Cancer pain is common and disabling and there is a gap between evidence and practice for cancer-pain management, Dr. Lovell and her colleagues point out in JAMA Network Open.
In a cluster-randomized clinical trial, they evaluated the ability of three cancer-pain-guideline-implementation strategies to improve pain-related outcomes for 544 patients attending oncology and palliative-care outpatient services at eight centers in Australia.
The strategies employed were 1) audit of adherence to six key guideline recommendations and feedback delivered in one to two cycles; 2) health-professional education using email-administered spaced education; and 3) an education booklet and a patient self-management resource.
The proportions of patients with at least a 30% reduction in a pain score of 5 or more of 10 at baseline (primary outcome) were not different in the control and intervention phases of the study (11.9% and 11.8%), the team reports.
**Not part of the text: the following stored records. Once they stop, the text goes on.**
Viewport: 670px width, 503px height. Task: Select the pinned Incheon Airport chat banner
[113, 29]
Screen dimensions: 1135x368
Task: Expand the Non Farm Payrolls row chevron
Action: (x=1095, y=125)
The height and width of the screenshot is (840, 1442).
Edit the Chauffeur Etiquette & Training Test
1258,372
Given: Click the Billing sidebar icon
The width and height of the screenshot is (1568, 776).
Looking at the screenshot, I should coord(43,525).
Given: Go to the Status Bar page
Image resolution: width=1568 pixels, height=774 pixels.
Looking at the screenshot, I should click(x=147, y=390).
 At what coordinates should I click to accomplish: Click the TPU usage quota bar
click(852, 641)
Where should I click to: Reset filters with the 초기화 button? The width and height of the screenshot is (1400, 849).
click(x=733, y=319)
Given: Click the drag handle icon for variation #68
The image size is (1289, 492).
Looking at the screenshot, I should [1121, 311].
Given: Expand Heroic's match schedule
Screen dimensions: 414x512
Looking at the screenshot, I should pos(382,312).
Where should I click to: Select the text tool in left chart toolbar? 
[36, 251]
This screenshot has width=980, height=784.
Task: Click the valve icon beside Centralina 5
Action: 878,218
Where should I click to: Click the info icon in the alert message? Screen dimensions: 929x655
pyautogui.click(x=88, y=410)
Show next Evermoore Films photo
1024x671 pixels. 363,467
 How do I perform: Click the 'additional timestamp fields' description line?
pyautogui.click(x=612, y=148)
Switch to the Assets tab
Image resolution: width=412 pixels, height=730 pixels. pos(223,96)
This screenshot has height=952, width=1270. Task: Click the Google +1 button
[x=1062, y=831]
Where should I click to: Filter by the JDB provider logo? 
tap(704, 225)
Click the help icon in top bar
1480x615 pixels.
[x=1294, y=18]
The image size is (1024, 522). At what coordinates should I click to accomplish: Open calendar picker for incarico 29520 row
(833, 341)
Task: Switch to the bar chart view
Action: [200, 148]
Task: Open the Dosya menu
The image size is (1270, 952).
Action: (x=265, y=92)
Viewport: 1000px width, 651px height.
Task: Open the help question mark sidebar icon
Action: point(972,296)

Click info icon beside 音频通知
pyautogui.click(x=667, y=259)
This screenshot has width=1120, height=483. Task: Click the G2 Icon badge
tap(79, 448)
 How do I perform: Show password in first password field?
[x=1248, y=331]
In this study, “guideline implementation strategies at the level of the clinical service, health professional, and patient did not deliver a 30% or greater improvement in patients’ pain compared with usual care,” they write.
“This finding was despite the combined use of a conceptual framework, evidence-based implementation strategies, and services with clinical champions,” they note.
There were also no significant differences in secondary outcomes, which included average pain, patient empowerment, fidelity to the intervention and quality of life.
“The uptake of the three implementation strategies was lower than expected,” Dr. Lovell told Reuters Health.
“Further evaluation is needed to determine the required clinical resources needed to enable wide-scale uptake of the fundamental elements of cancer pain care. Ongoing quality improvement activities should be supported to improve sustainability,” she and her colleagues write.